• WHAT TO WORK ON:
Repeat every line below exactly, word for word.

Stored data entries
▬▬▬▬▬▬▬▬▬▬

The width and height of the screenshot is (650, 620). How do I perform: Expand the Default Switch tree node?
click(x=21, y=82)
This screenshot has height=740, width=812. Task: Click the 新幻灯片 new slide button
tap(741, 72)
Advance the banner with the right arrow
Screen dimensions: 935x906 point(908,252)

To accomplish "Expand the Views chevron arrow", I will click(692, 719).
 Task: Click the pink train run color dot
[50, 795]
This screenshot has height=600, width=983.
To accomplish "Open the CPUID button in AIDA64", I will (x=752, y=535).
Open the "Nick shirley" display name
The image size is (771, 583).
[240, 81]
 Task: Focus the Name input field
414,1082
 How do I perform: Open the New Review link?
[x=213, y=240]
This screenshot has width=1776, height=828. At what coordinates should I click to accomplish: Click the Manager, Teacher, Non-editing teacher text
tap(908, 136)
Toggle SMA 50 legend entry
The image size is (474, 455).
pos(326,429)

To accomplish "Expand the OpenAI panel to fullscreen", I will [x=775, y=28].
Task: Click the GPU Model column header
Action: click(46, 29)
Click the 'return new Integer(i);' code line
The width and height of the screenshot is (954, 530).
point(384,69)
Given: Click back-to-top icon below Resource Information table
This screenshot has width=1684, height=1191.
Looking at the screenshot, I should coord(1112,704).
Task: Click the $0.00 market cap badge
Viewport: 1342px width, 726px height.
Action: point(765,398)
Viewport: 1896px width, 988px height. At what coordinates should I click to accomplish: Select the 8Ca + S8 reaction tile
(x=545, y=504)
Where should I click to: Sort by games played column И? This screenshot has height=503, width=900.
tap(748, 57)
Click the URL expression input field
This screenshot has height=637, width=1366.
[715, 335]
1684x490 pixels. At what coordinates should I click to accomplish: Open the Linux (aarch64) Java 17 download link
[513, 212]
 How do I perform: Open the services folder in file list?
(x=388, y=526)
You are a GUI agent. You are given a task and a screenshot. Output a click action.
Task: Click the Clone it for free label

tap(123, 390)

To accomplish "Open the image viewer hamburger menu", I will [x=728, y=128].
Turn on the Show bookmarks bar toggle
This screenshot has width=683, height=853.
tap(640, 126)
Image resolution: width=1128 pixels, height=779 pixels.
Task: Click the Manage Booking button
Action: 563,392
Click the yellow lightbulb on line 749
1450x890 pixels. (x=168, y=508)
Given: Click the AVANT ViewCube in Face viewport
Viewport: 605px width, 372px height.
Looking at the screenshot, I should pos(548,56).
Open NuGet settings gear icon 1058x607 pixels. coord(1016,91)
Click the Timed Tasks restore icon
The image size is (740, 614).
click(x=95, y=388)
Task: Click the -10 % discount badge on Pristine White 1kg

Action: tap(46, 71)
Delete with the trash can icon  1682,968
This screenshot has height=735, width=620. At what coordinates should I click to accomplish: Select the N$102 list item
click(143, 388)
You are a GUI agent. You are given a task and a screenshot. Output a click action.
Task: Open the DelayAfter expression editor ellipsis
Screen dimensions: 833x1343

▬▬▬▬▬▬▬▬▬▬

• SOLUTION TO THE EXERCISE:
The width and height of the screenshot is (650, 620). How do I perform: Expand the Default Switch tree node?
click(x=21, y=82)
This screenshot has height=740, width=812. Task: Click the 新幻灯片 new slide button
tap(741, 72)
Advance the banner with the right arrow
Screen dimensions: 935x906 point(908,252)

To accomplish "Expand the Views chevron arrow", I will click(692, 719).
 Task: Click the pink train run color dot
[50, 795]
This screenshot has height=600, width=983.
To accomplish "Open the CPUID button in AIDA64", I will (x=752, y=535).
Open the "Nick shirley" display name
The image size is (771, 583).
[240, 81]
 Task: Focus the Name input field
414,1082
 How do I perform: Open the New Review link?
[x=213, y=240]
This screenshot has width=1776, height=828. At what coordinates should I click to accomplish: Click the Manager, Teacher, Non-editing teacher text
tap(908, 136)
Toggle SMA 50 legend entry
The image size is (474, 455).
pos(326,429)

To accomplish "Expand the OpenAI panel to fullscreen", I will [x=775, y=28].
Task: Click the GPU Model column header
Action: click(46, 29)
Click the 'return new Integer(i);' code line
The width and height of the screenshot is (954, 530).
point(384,69)
Given: Click back-to-top icon below Resource Information table
This screenshot has width=1684, height=1191.
Looking at the screenshot, I should coord(1112,704).
Task: Click the $0.00 market cap badge
Viewport: 1342px width, 726px height.
Action: point(765,398)
Viewport: 1896px width, 988px height. At what coordinates should I click to accomplish: Select the 8Ca + S8 reaction tile
(x=545, y=504)
Where should I click to: Sort by games played column И? This screenshot has height=503, width=900.
tap(748, 57)
Click the URL expression input field
This screenshot has height=637, width=1366.
[715, 335]
1684x490 pixels. At what coordinates should I click to accomplish: Open the Linux (aarch64) Java 17 download link
[513, 212]
 How do I perform: Open the services folder in file list?
(x=388, y=526)
You are a GUI agent. You are given a task and a screenshot. Output a click action.
Task: Click the Clone it for free label

tap(123, 390)

To accomplish "Open the image viewer hamburger menu", I will [x=728, y=128].
Turn on the Show bookmarks bar toggle
This screenshot has width=683, height=853.
tap(640, 126)
Image resolution: width=1128 pixels, height=779 pixels.
Task: Click the Manage Booking button
Action: 563,392
Click the yellow lightbulb on line 749
1450x890 pixels. (x=168, y=508)
Given: Click the AVANT ViewCube in Face viewport
Viewport: 605px width, 372px height.
Looking at the screenshot, I should pos(548,56).
Open NuGet settings gear icon 1058x607 pixels. coord(1016,91)
Click the Timed Tasks restore icon
The image size is (740, 614).
click(x=95, y=388)
Task: Click the -10 % discount badge on Pristine White 1kg

Action: tap(46, 71)
Delete with the trash can icon  1682,968
This screenshot has height=735, width=620. At what coordinates should I click to accomplish: Select the N$102 list item
click(143, 388)
You are a GUI agent. You are given a task and a screenshot. Output a click action.
Task: Open the DelayAfter expression editor ellipsis
Screen dimensions: 833x1343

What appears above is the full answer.